Instructions for the task: Display each line of the material below that contains the string "height".

┄┄┄┄┄┄┄┄┄┄

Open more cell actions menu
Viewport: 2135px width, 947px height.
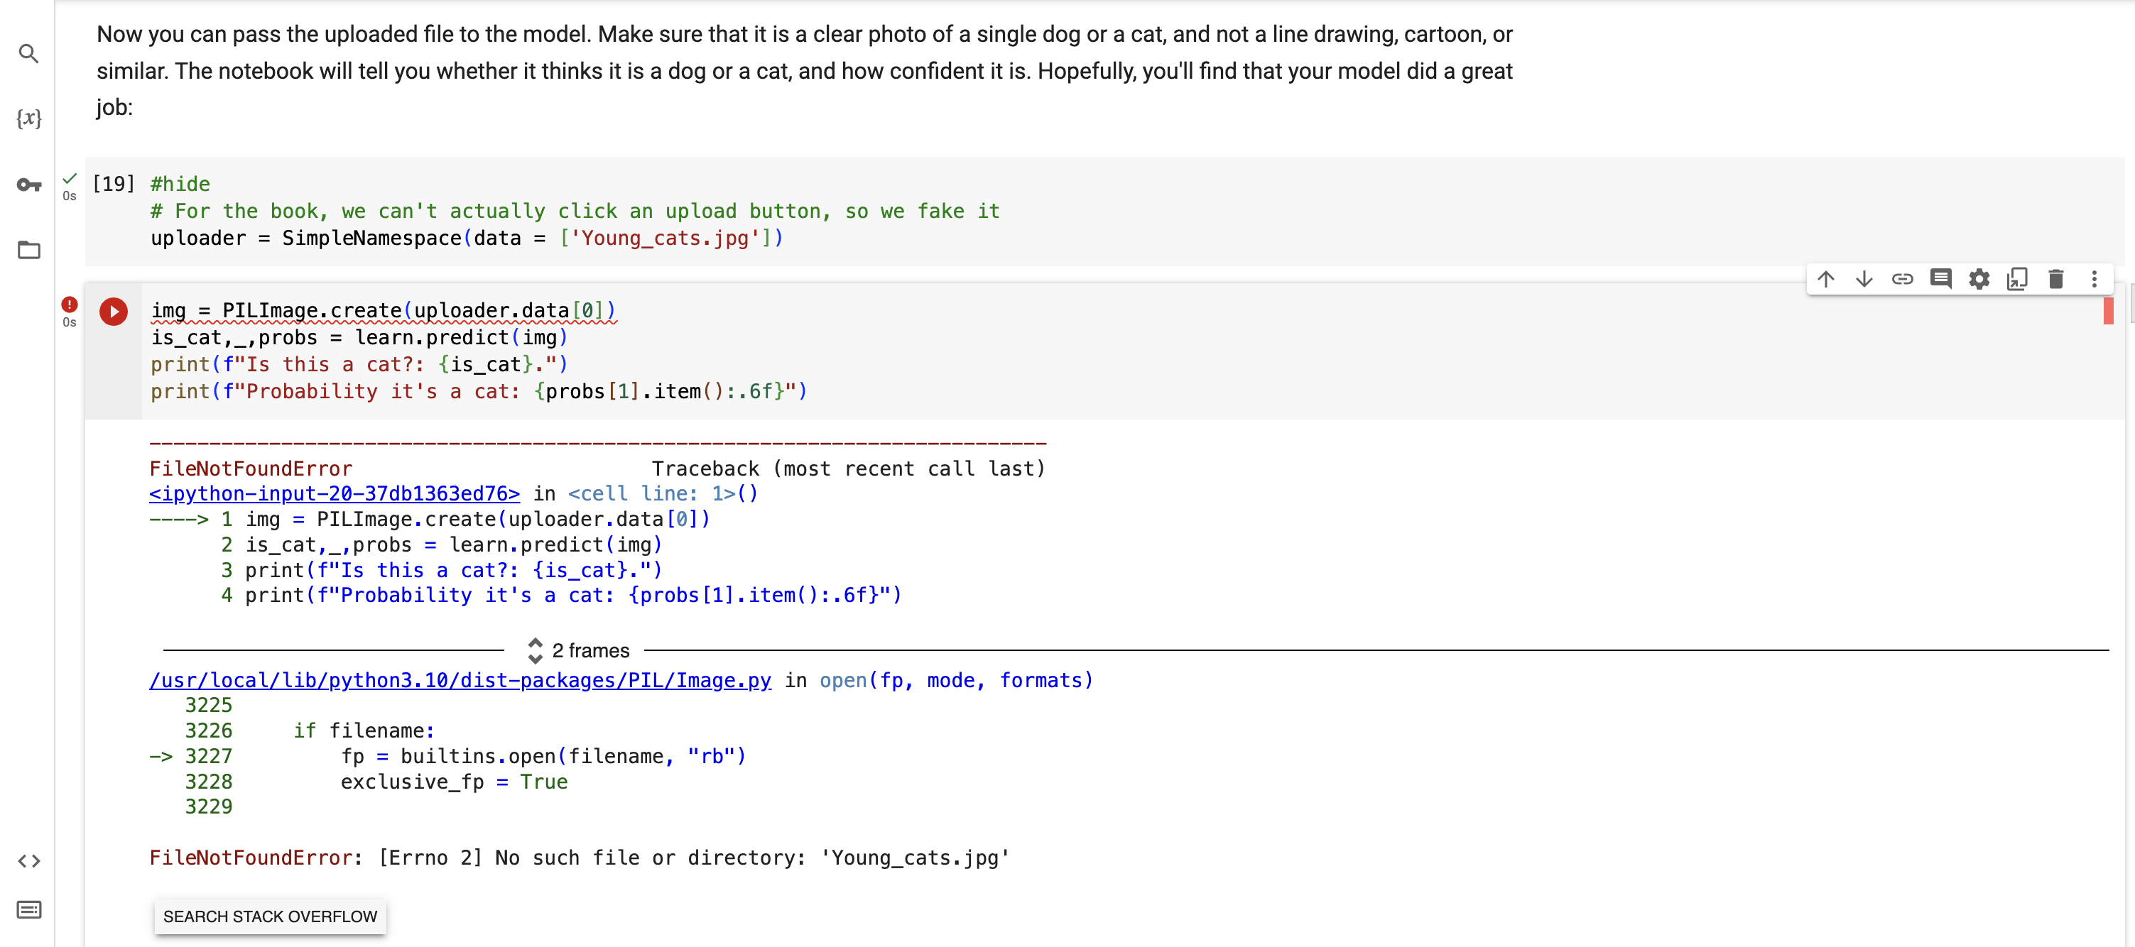click(2094, 279)
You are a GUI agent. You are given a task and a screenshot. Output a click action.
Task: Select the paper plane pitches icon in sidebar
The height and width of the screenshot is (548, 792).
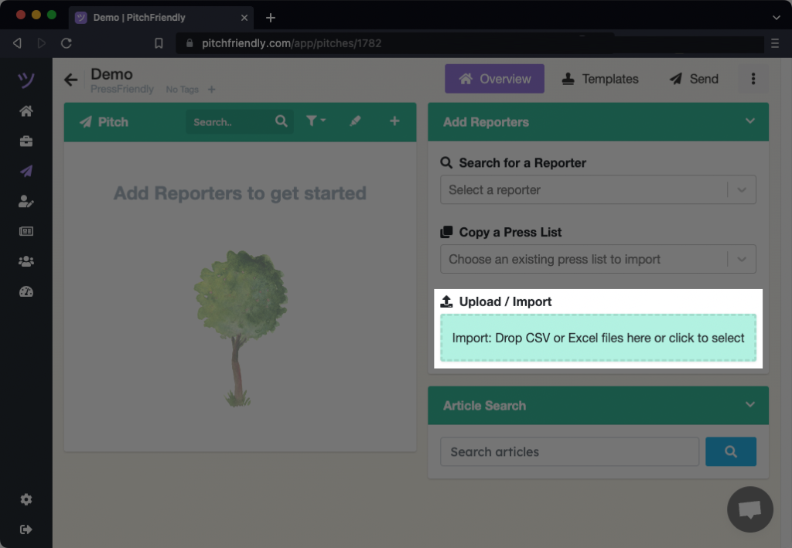coord(26,172)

┄┄┄┄┄┄┄┄┄┄

Complete response:
Viewport: 2135px width, 947px height.
The height and width of the screenshot is (548, 792).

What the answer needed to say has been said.